**Do this:**
Rewrite the records from the start through the line containing "ABOUT US is located at coordinates (626, 38).", swapping "ETIM France" for "ETIM Germany" and keeping everything else the same.
◇ ◇ ◇ ◇
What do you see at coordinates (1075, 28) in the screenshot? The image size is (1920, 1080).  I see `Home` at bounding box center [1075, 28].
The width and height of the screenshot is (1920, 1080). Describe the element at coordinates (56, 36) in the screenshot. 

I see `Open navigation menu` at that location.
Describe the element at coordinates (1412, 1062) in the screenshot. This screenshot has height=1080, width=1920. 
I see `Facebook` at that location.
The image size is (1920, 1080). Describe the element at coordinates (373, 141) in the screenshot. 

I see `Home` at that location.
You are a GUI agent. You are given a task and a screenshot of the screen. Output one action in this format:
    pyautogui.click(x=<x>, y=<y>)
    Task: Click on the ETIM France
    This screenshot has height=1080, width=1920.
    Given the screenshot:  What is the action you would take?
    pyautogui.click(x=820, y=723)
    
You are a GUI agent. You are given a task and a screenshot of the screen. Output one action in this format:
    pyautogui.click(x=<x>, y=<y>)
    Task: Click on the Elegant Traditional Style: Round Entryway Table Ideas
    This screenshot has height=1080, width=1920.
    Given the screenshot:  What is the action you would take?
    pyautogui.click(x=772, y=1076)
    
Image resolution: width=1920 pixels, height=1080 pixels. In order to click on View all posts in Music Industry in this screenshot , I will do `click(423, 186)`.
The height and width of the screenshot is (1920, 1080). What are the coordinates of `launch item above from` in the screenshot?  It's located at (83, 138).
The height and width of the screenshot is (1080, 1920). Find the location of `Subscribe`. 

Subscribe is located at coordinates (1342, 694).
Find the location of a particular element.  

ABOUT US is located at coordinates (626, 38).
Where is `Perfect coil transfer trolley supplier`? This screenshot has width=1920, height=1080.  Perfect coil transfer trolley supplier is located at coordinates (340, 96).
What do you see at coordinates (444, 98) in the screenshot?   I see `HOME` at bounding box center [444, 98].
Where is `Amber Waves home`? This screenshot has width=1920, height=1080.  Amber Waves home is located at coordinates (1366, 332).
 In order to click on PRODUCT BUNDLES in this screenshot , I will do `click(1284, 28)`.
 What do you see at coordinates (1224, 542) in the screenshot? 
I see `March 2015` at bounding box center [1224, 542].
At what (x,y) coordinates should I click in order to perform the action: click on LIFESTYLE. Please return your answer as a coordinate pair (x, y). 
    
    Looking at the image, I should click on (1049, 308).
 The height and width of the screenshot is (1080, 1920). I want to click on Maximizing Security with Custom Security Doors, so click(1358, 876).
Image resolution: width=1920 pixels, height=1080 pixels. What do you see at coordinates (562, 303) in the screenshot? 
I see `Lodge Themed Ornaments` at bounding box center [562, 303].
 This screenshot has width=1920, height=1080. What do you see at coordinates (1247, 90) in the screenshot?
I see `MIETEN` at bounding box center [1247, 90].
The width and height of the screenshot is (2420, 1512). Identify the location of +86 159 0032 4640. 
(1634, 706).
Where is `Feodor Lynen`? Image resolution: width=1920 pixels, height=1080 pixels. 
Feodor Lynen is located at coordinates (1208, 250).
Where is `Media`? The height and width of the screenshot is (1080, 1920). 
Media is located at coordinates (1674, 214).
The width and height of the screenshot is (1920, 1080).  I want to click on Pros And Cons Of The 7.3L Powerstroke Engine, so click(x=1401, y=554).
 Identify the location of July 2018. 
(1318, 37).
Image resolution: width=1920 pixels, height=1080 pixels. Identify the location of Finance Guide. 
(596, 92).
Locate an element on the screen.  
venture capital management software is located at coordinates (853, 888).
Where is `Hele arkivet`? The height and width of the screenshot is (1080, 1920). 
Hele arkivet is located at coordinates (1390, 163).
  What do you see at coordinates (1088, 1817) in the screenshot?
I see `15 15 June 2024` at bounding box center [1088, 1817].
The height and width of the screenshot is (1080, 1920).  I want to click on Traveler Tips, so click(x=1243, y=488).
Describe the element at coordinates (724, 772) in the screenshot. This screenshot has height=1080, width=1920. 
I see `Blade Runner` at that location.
◇ ◇ ◇ ◇
**Answer in full:**
What do you see at coordinates (1075, 28) in the screenshot? The image size is (1920, 1080).  I see `Home` at bounding box center [1075, 28].
The width and height of the screenshot is (1920, 1080). Describe the element at coordinates (56, 36) in the screenshot. 

I see `Open navigation menu` at that location.
Describe the element at coordinates (1412, 1062) in the screenshot. This screenshot has height=1080, width=1920. 
I see `Facebook` at that location.
The image size is (1920, 1080). Describe the element at coordinates (373, 141) in the screenshot. 

I see `Home` at that location.
You are a GUI agent. You are given a task and a screenshot of the screen. Output one action in this format:
    pyautogui.click(x=<x>, y=<y>)
    Task: Click on the ETIM Germany
    This screenshot has height=1080, width=1920.
    Given the screenshot:  What is the action you would take?
    pyautogui.click(x=820, y=723)
    
You are a GUI agent. You are given a task and a screenshot of the screen. Output one action in this format:
    pyautogui.click(x=<x>, y=<y>)
    Task: Click on the Elegant Traditional Style: Round Entryway Table Ideas
    This screenshot has height=1080, width=1920.
    Given the screenshot:  What is the action you would take?
    pyautogui.click(x=772, y=1076)
    
Image resolution: width=1920 pixels, height=1080 pixels. In order to click on View all posts in Music Industry in this screenshot , I will do `click(423, 186)`.
The height and width of the screenshot is (1920, 1080). What are the coordinates of `launch item above from` in the screenshot?  It's located at (83, 138).
The height and width of the screenshot is (1080, 1920). Find the location of `Subscribe`. 

Subscribe is located at coordinates (1342, 694).
Find the location of a particular element.  

ABOUT US is located at coordinates (626, 38).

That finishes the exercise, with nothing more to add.